VOTRE TÂCHE -
Reproduisez toutes les lignes ci-dessous à l'identique, mais sans les images, s'il vous plaît.

DONNÉES À UTILISER -
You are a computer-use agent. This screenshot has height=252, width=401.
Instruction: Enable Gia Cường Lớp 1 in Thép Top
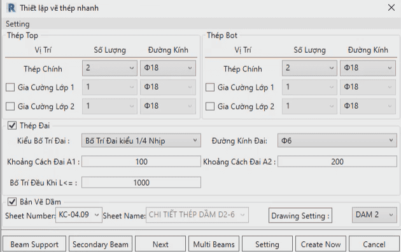pos(10,87)
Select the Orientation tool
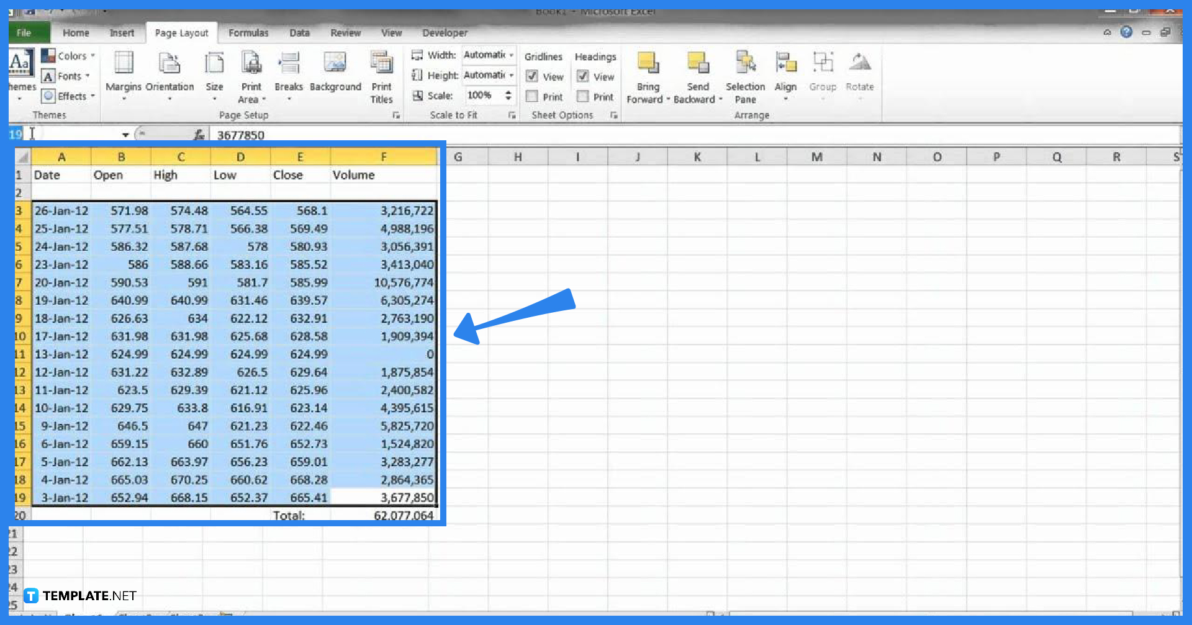Viewport: 1192px width, 625px height. pos(169,74)
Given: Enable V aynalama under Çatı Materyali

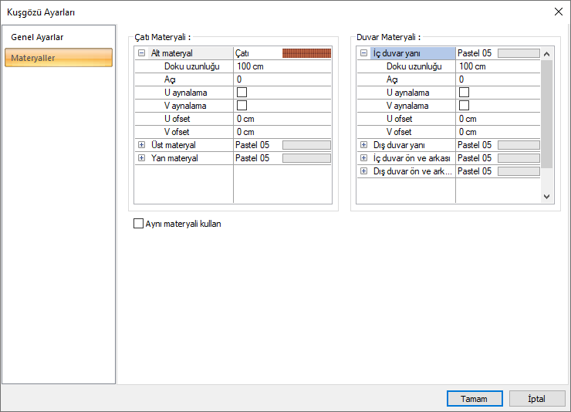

SOLUTION DU PROBLÈME -
You are a computer-use agent. This screenshot has height=252, width=401.
Instruction: Enable Gia Cường Lớp 1 in Thép Top
pos(10,87)
Select the Orientation tool
Viewport: 1192px width, 625px height. pos(169,74)
Given: Enable V aynalama under Çatı Materyali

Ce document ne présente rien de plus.